Lo stesso concetto vale per il reparto tecnico. Qui ci si limita ad un accenno: il montaggio, volutamente serrato, a tratti diventa inutilmente frenetico. Si possono notare, anche durante scene dal forte impatto emotivo, stacchi senza logica apparente che finiscono con lo spezzare sensibilmente il pathos, attenuando di molto la drammaticità della narrazione. E dire che alcuni spunti della fotografia sono interessanti, nonostante la maggior parte delle riprese sia fatta con una camera a mano. Peccato.

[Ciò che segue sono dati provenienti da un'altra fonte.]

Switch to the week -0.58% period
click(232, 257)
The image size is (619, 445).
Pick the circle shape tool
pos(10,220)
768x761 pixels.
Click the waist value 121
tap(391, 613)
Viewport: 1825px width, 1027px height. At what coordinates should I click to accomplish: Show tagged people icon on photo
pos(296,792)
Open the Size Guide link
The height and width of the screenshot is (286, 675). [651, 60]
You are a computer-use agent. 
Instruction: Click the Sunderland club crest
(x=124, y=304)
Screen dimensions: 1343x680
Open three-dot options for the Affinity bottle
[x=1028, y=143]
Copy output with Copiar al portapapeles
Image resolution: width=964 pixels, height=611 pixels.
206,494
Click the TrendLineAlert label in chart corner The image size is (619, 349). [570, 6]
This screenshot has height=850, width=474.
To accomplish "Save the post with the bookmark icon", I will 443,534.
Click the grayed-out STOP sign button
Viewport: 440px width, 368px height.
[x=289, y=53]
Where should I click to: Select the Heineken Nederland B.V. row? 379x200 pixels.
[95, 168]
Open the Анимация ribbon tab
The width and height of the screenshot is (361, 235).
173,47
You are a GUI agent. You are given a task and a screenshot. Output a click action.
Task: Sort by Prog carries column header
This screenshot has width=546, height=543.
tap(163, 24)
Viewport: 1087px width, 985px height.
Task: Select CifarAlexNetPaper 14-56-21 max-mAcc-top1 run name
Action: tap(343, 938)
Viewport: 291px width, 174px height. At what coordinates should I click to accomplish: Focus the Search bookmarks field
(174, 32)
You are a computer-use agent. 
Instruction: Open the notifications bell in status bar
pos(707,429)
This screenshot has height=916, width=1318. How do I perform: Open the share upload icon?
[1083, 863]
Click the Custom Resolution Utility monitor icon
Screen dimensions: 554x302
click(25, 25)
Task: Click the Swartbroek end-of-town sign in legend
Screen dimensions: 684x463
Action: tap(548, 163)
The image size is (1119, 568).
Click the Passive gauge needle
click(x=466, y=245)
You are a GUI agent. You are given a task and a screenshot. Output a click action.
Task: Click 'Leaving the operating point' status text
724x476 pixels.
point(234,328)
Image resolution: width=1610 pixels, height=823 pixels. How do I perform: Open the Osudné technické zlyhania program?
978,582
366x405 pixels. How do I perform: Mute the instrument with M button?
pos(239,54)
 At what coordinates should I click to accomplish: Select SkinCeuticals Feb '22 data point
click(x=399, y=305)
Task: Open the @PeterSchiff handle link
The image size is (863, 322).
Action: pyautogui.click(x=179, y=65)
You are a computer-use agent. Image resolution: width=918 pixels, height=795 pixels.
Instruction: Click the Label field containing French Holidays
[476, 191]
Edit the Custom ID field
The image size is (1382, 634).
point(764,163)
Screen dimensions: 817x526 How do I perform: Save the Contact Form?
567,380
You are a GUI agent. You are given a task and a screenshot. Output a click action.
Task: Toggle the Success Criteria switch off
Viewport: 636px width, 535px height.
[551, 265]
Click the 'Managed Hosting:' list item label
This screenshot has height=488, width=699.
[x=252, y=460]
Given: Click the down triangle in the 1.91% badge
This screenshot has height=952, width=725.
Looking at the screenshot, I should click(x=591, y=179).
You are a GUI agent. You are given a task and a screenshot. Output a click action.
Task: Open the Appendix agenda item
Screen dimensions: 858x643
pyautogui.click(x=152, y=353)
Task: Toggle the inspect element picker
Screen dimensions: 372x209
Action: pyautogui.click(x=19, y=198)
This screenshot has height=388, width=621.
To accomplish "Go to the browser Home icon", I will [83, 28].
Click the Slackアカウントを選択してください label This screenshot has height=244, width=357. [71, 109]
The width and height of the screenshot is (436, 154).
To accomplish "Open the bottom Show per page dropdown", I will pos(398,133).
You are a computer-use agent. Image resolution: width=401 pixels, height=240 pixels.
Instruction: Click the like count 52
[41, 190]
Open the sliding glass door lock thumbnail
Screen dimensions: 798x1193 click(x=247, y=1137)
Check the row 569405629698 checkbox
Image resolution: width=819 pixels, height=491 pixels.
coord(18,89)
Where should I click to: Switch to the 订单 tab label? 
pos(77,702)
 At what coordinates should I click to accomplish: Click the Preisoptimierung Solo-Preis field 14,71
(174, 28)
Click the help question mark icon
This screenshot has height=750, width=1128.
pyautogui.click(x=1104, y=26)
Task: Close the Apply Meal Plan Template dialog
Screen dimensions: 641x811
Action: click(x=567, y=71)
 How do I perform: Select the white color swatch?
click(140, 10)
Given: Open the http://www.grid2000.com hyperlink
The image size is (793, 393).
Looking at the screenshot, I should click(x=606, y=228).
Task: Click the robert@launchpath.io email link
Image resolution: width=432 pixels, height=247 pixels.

Ridimensionabili i toni entusiasti di chi, alla vigilia della prima, aveva gridato al miracolo riferendosi al nuovo prodotto Sky. Forse abbagliate dalla imponente campagna pubblicitaria, non poche testate avevano rilasciato disamine roboanti: “serie tv coraggiosa e scomoda”, “il tassello mancante tra Romanzo Criminale e Gomorra”. Comprensibile e giustificato il paragone con le due serie di Sollima, la prima in particolare. 1992, però, non ha nulla di coraggioso. Ancora meno di Romanzo Criminale che, pur non essendo un capolavoro, in conclusione presentava amaramente un’Italia in mano a strane lobby e servizi segreti deviati. Qui Tangentopoli diventa una farsa (tragi)comica dalla quale il marcio resta fuori. O meglio in profondità. Intendiamoci, le dieci puntate si lasciano comunque guardare. Ma 1992 resta puro intrattenimento. Ecco il problema più volte accennato sopra: l’autoproclamazione del non verosimile, che qui ha luogo, rende il contesto storico uno spettacolo. E allora l’interesse non sta più nei contenuti morali, nella fedeltà alle vicende realmente accadute o ai personaggi davvero esistiti – che sanno di plastica –, ma in altro. Che non può essere, come si è visto, la qualità dell’interpretazione o lo spessore psicologico dei soggetti che entrano in gioco. Un cortocircuito kitsch. Cosa resta? Non moltissimo. E di certo non saranno in pochi a seguire 1992 fino alla conclusione solo ed esclusivamente per le (tante) scene di nudo con Miriam Leone. Al lavoro del regista Giuseppe Gagliardi manca lo “sguardo dal basso”, la capacità di esprimere dramma ed empatia in modo più genuino. Capacità di trasmettere palpabilmente il sordido e lo schifo. Dove trovare tutto questo? Ad esempio, in Gomorra. Ma è un’altra storia.